Typically, this fusion scheme results in one PE per resource. However, IBM Streams might change the number of PEs produced to avoid creating PEs that contain a very small number of operators, which can have a negative impact on performance.

manual
If you specify manual as your fusion scheme, you can then specify the number of PEs to assign to the job (by specifying a value for the fusionTargetPeCount parameter). The actual number of PEs might vary based on other job configuration constraints, the specifications of the application, and the configuration of the instance where you plan to deploy the application. For example, if you specify a large number of partition ex-location constraints, the resulting application might have more PEs than you expect.
legacy
If you specify legacy as your fusion scheme, the operators are fused the same way they were before IBM Streams Version 4.2. Typically, each operator is fused into a separate PE if no other placement config is specified in the application bundle file.
Restriction: Any fusion scheme that you specify is influenced by the fusion constraints that are specified in the application bundle file and by the fusion constraints that are specified when the job is submitted.

You can specify only one value for the fusion scheme.

If you do not specify a fusion scheme, IBM Streams uses the default fusion scheme from the instance on which you deploy the application. For more information, see Setting the default fusion scheme at the instance or domain level. (This is the fusion scheme that is used if you set Default in the console.)

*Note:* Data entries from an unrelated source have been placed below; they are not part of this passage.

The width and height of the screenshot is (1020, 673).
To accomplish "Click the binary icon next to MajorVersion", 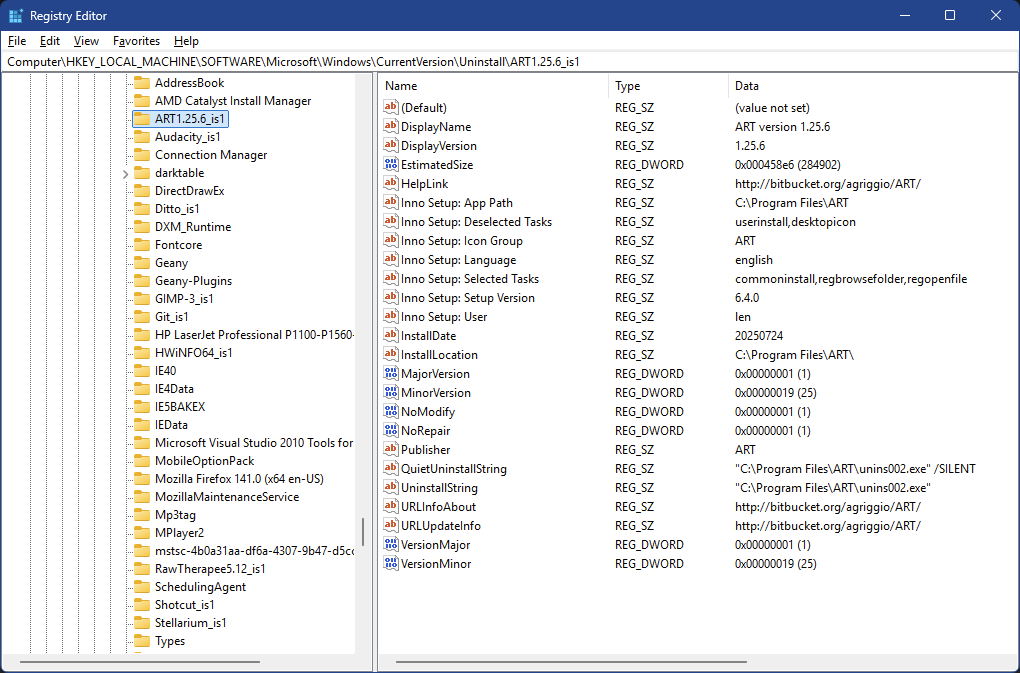I will 392,374.
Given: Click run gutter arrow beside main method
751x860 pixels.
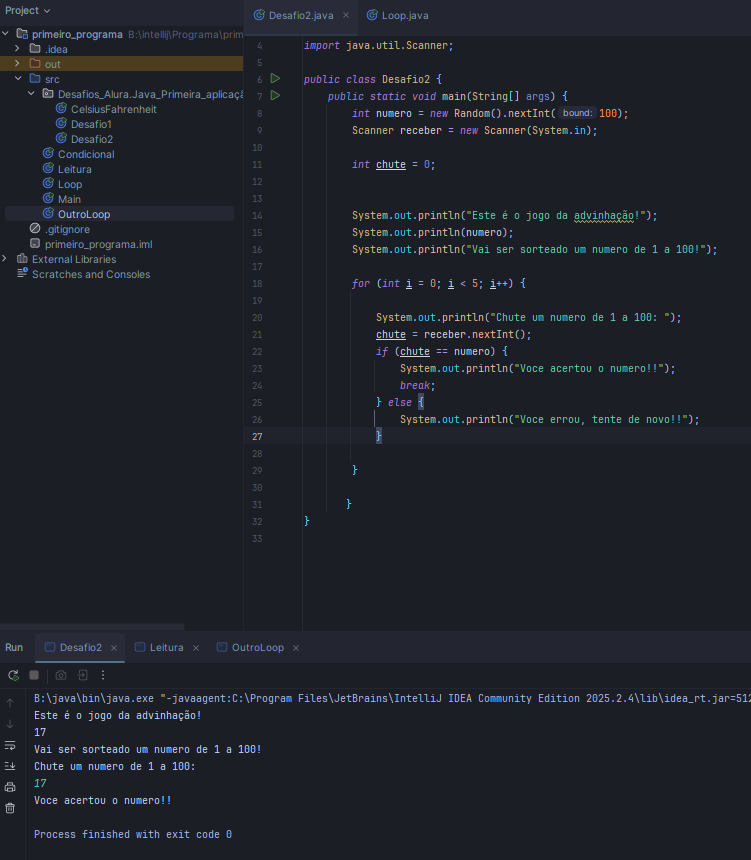Looking at the screenshot, I should pyautogui.click(x=275, y=96).
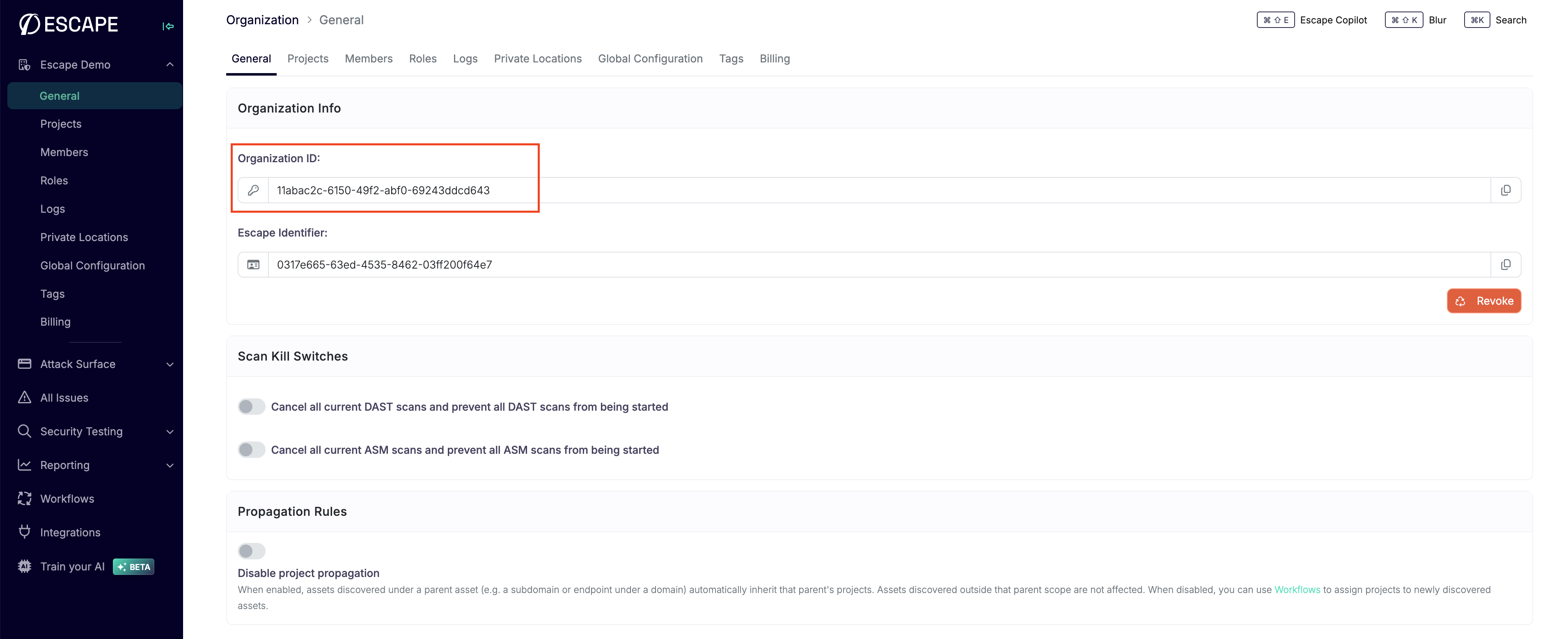The height and width of the screenshot is (639, 1568).
Task: Switch to the Billing tab
Action: pyautogui.click(x=774, y=58)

For more information about how to specify fusion schemes from the interactive streamtool interface, see streamtool submitjob command.

The following examples show different ways in which you might specify the fusion scheme from the interactive streamtool interface:
  • To use the default fusion scheme that is set at the instance or domain level:
    streamtool submitjob myBundle.sab
  • To set a target of 5 PEs for the job:
    streamtool submitjob -C fusionScheme=manual -C fusionTargetPeCount=5 myBundle.sab
  • To use the fusion scheme from versions before IBM Streams Version 4.3:
    streamtool submitjob -C fusionScheme=legacy myBundle.sab

Specifying how parallel regions are fused

If your application includes parallel regions, you can specify how the operators in the channels in the parallel regions are fused into PEs.
Important:
  • If you specify legacy as your fusion scheme, you cannot specify how parallel regions are fused.
  • If you want the option to change the parallel region width after you submit the job, you must select the channelIsolation option.
IBM Streams supports the following values for the fusionType parameter:
noChannelInfluence (Do not treat parallel regions differently)
(Default) IBM Streams treats the operators in a parallel region the same as the other operators in the application. Inclusion in a parallel region does not have any impact on how the operators are fused.
channelIsolation (Fuse operators in the same channel)
Operators within a channel are fused into a PE only with operators from the same channel. Operators outside the parallel region or from other channels in the same region are fused into different PEs. One or more PEs for a channel can be created depending on the fusion constraints.

You can explicitly collocate an operator in a channel with an operator outside the region or from a different channel in the same region. A separate PE is created if all of the explicitly colocated operators are not members of the same channel.

channelExlocation (Prevent fusion across channels)
Operators within a channel are fused with operators from the same channel or with operators from outside the region. Operators from other channels in the same region are not fused into the same PEs. One or more PEs for a channel can be created depending on the fusion constraints.

You can explicitly collocate an operator in a channel with an operator outside the region or from a different channel in the same region. A separate PE is created if all of the explicitly colocated operators are not members of the same channel.

If you use this value, you cannot change the width of a parallel region while the job is running. You would need to resubmit the job with the fusionType parameter set to channelIsolation or to noChannelInfluence.